▶ Problem statement
Each line from the one containing "This screenshot has height=474, width=616." through the last line of the data below should be printed exactly, please, with any pictures omitted.

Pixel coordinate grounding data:

━━━━━━━━━━━━━━━━

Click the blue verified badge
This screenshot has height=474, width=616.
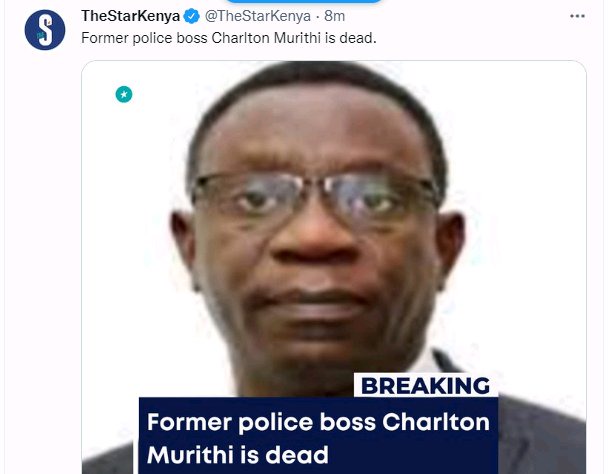[192, 16]
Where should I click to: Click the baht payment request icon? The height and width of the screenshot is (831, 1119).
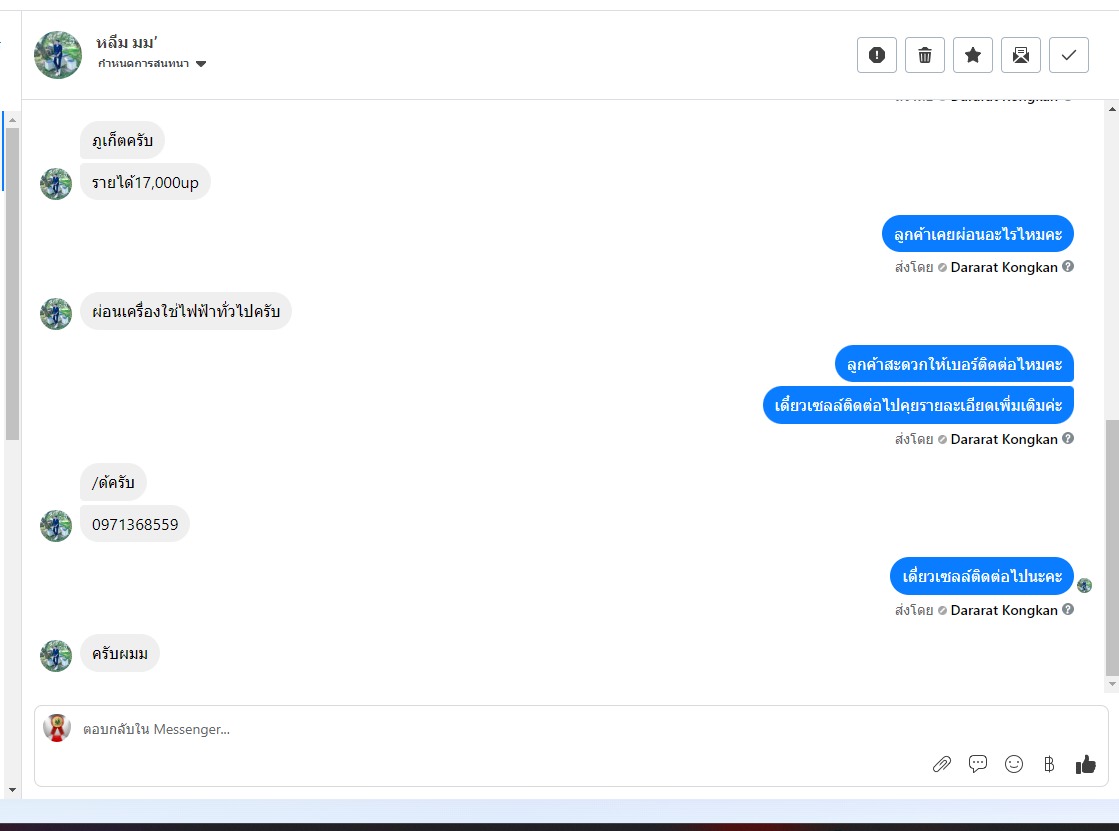click(x=1049, y=765)
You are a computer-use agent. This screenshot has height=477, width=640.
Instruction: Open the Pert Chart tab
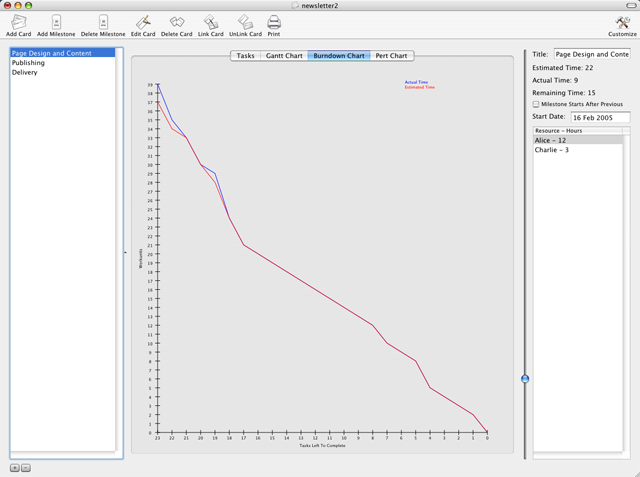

━━━━━━━━━━━━━━━━

▶ Exercise solution
This screenshot has height=474, width=616.
[192, 16]
Where should I click to: Click the baht payment request icon? The height and width of the screenshot is (831, 1119).
click(x=1049, y=765)
You are a computer-use agent. This screenshot has height=477, width=640.
Instruction: Open the Pert Chart tab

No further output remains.